Building the Eval System

The eval system I built works in three layers.

Layer 1: Test Mode Runs

Every Loom workflow can be triggered in test mode — it goes through the full pipeline but doesn't actually post anything. I can run a workflow 5–10 times and collect all the outputs without touching a live page.

This is the foundation. Without test mode, you'd need to post real content to evaluate it, which is obviously backwards.

Layer 2: Code Graders

Once I have outputs, automated graders check each one. These are simple code checks — not AI calls. Things like:

  • Language detection — is the output actually in the right language? Thai pages should produce Thai. English pages should produce English. Sounds basic, but language bleed happens more than you'd expect.
  • Length check — is the script within the target word count range? Too short means the video will be awkward. Too long means it'll get cut off.
  • Pattern matching — does the caption include required elements? Hashtags present? No forbidden phrases? The right call-to-action format?

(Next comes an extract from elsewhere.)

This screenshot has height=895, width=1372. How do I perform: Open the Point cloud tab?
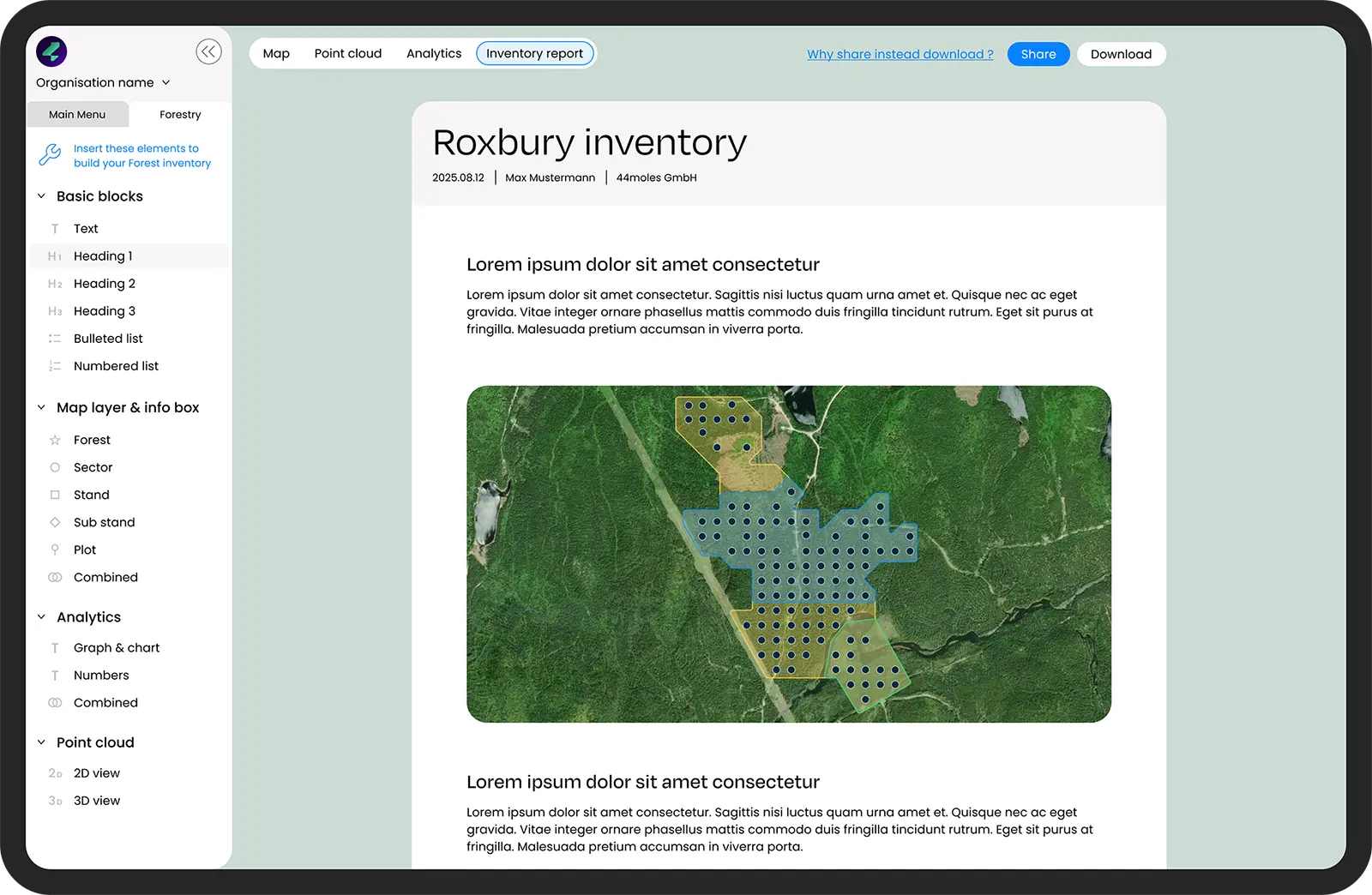click(347, 53)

Each check returns pass or fail. The system aggregates them into a pass rate across all runs. If I run 10 tests and 7 pass, that's a 70% pass rate. I want to see 90%+.

Layer 3: LLM Judgment

Code graders catch structural problems. They don't catch "this script sounds weird" or "this caption is technically correct but the tone is totally wrong."

For that deeper quality judgment, Tim — my AI agent — reads the outputs directly and grades them in chat. No external API needed. Tim is the LLM. I just ask him to review the outputs and tell me what he thinks.

This is actually more useful than automated LLM-as-judge approaches I've seen, because Tim has context. He knows the page's niche, target audience, past content, and what good output looks like. A generic judge doesn't.

The Before/After Comparison Workflow

When I want to change a prompt, the process now looks like this:

  1. Run evals on the current prompt. Save the results.
  2. Make the change.
  3. Run evals again. Save the results.
  4. Compare. Did the pass rate go up or down? Where specifically did it change?

The eval runner has a built-in compare mode that shows the diff between two result files. I can see exactly which checks changed and in which direction.

This sounds obvious, but before building this system, I was making changes based on vibes. Now I have numbers. "The new prompt increased caption length compliance from 60% to 90% but dropped hashtag inclusion by 15%." That's actionable. I can tune from there.

When to Run Evals

I run them in three situations:

  • After editing any Loom workflow prompt. Always. No exceptions. Even "small" changes can cascade in unexpected ways at 23-page scale.
  • After creating a new page. I eval the caption and script quality before the page ever goes live. No point running ads to a page with broken content.
  • When something feels off. If engagement drops suddenly on a page, I'll run evals to check whether the content quality degraded.

What This Changed

Before the eval system, prompt editing was risky. I'd often leave prompts alone even when I suspected they could be better — because "if it ain't broke, don't fix it" felt safer than the uncertainty of making a change.

Now I can experiment freely. If a change doesn't improve the pass rate, I roll it back. If it does, I keep it. The feedback loop is tight and the evidence is concrete.

It also changed how I think about the content machine overall. I used to think of quality as something I checked occasionally. Now I think of it as something I measure continuously.

That's a small mindset shift that makes the whole system more reliable — and lets me actually trust what Tim is producing while I'm not watching.

If you're going to let AI produce content or code at scale, you need a way to verify the output. That's something I baked into Jarvis from the beginning — your agent can build and run its own eval pipelines, grading its work and improving over time. Trust, but verify.